* [WHAT YOU SHOULD DO]:
In the listing below, find each line containing "tutti" and report it.

* [THE DATA]:
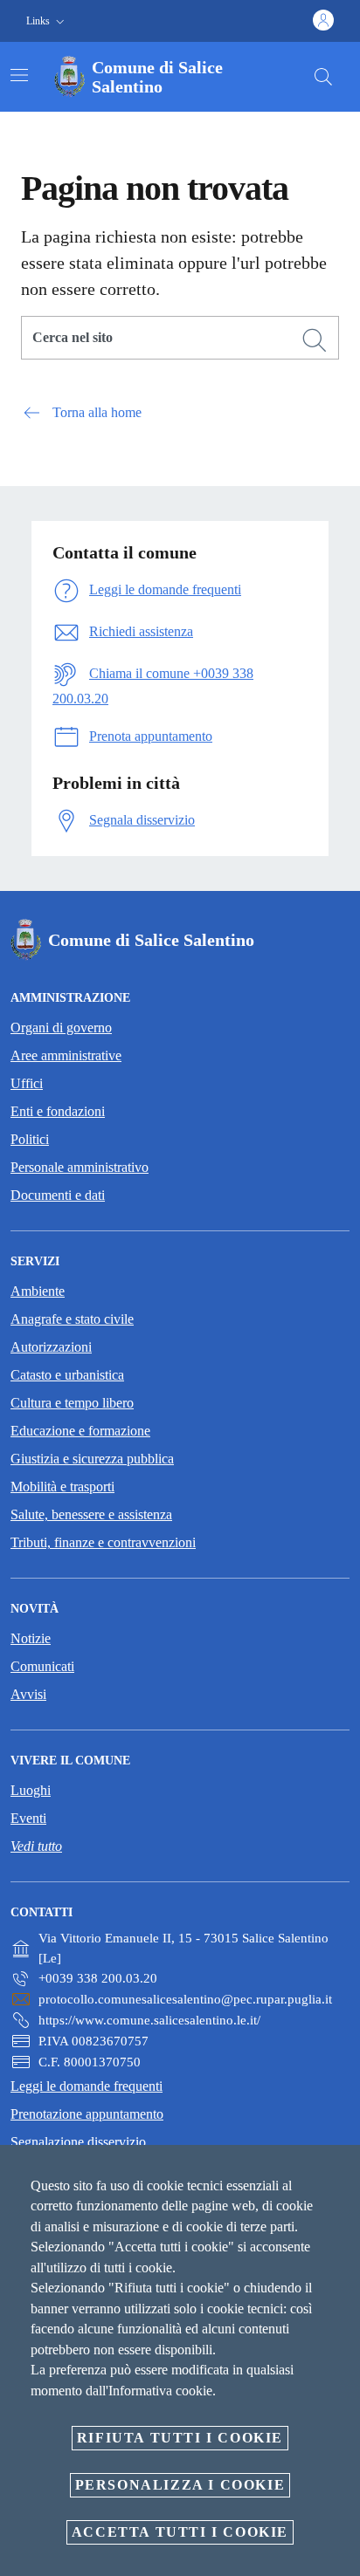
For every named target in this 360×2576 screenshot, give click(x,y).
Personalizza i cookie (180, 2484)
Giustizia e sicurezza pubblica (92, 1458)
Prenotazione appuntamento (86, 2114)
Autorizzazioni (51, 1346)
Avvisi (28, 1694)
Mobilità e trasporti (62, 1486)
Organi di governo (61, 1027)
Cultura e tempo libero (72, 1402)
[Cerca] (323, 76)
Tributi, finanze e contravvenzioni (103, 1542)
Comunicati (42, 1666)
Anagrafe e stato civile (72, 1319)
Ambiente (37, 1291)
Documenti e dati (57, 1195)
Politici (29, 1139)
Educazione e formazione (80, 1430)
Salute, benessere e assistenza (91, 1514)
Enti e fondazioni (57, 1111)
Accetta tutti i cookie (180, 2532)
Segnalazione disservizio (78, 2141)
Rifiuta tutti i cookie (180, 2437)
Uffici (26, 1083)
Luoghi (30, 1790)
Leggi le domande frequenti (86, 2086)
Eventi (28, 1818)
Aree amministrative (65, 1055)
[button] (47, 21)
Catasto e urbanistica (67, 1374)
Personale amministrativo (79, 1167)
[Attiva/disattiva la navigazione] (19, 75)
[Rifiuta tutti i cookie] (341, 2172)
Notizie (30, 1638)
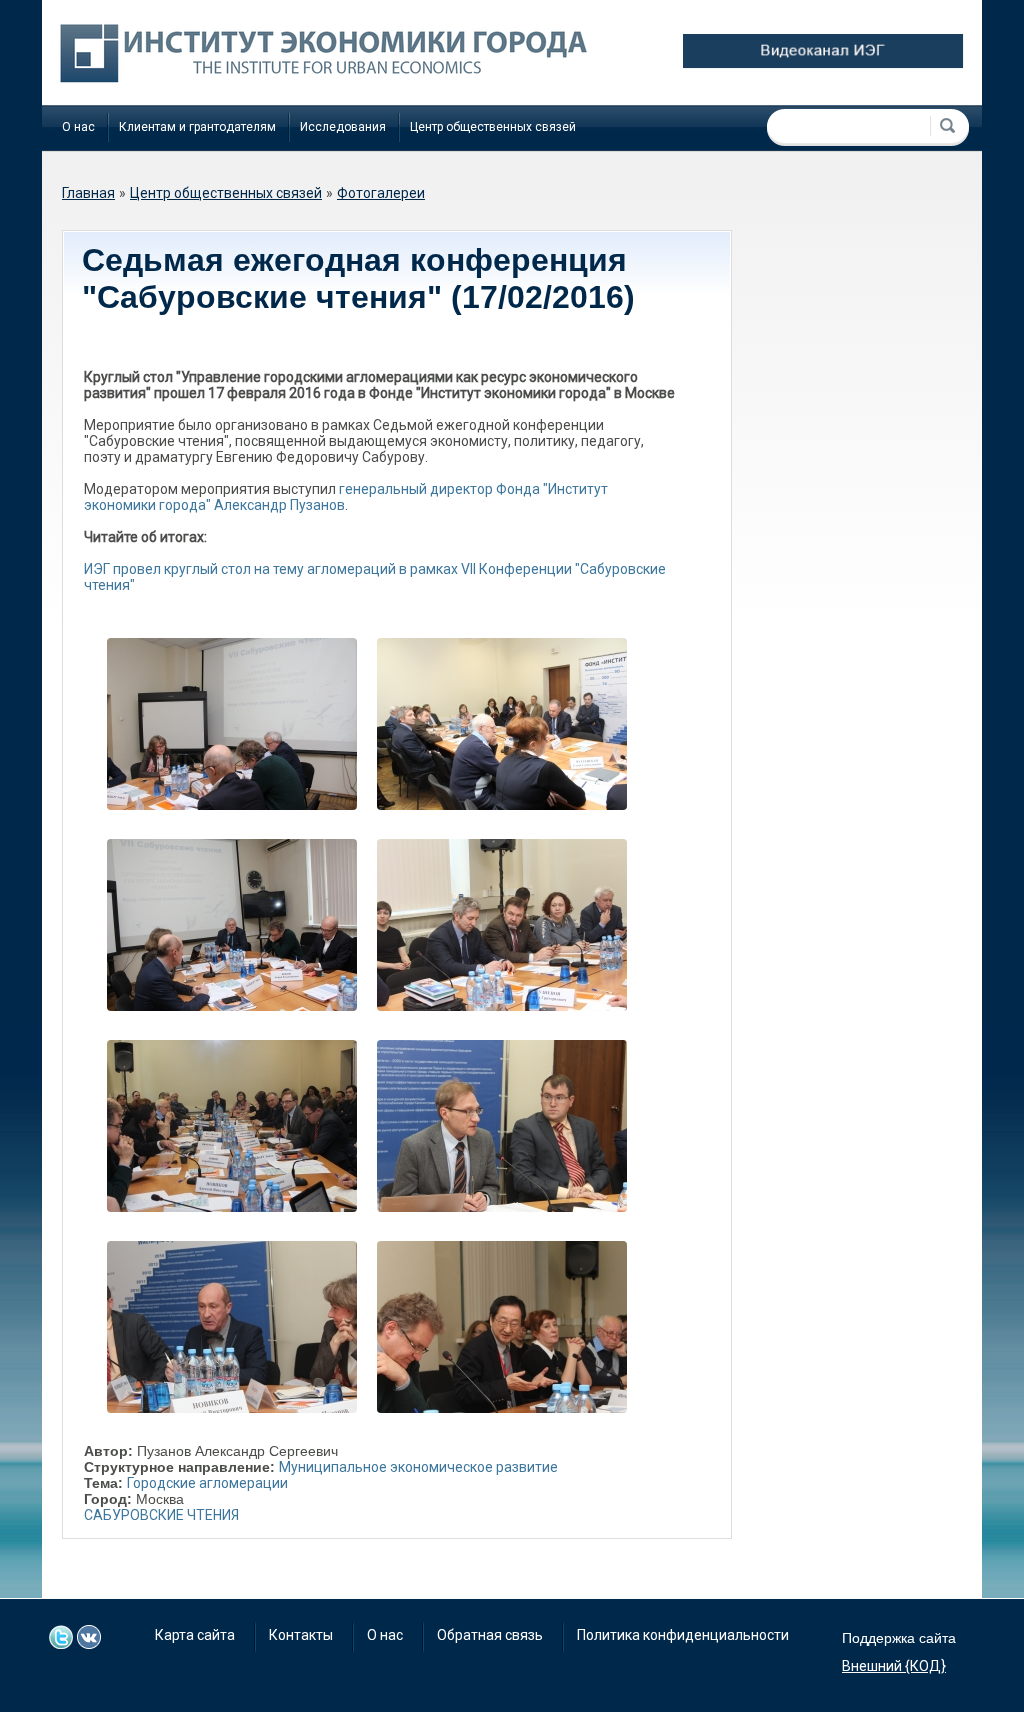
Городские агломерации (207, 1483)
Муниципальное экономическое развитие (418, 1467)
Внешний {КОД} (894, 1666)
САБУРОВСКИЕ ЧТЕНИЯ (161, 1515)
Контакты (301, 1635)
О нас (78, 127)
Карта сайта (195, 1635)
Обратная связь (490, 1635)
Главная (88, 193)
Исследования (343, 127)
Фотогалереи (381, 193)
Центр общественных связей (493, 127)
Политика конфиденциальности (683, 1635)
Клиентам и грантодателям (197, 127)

* [OUTPUT]:
Accetta tutti i cookie (180, 2532)
Rifiuta tutti i cookie (180, 2437)
[Rifiuta tutti i cookie] (341, 2172)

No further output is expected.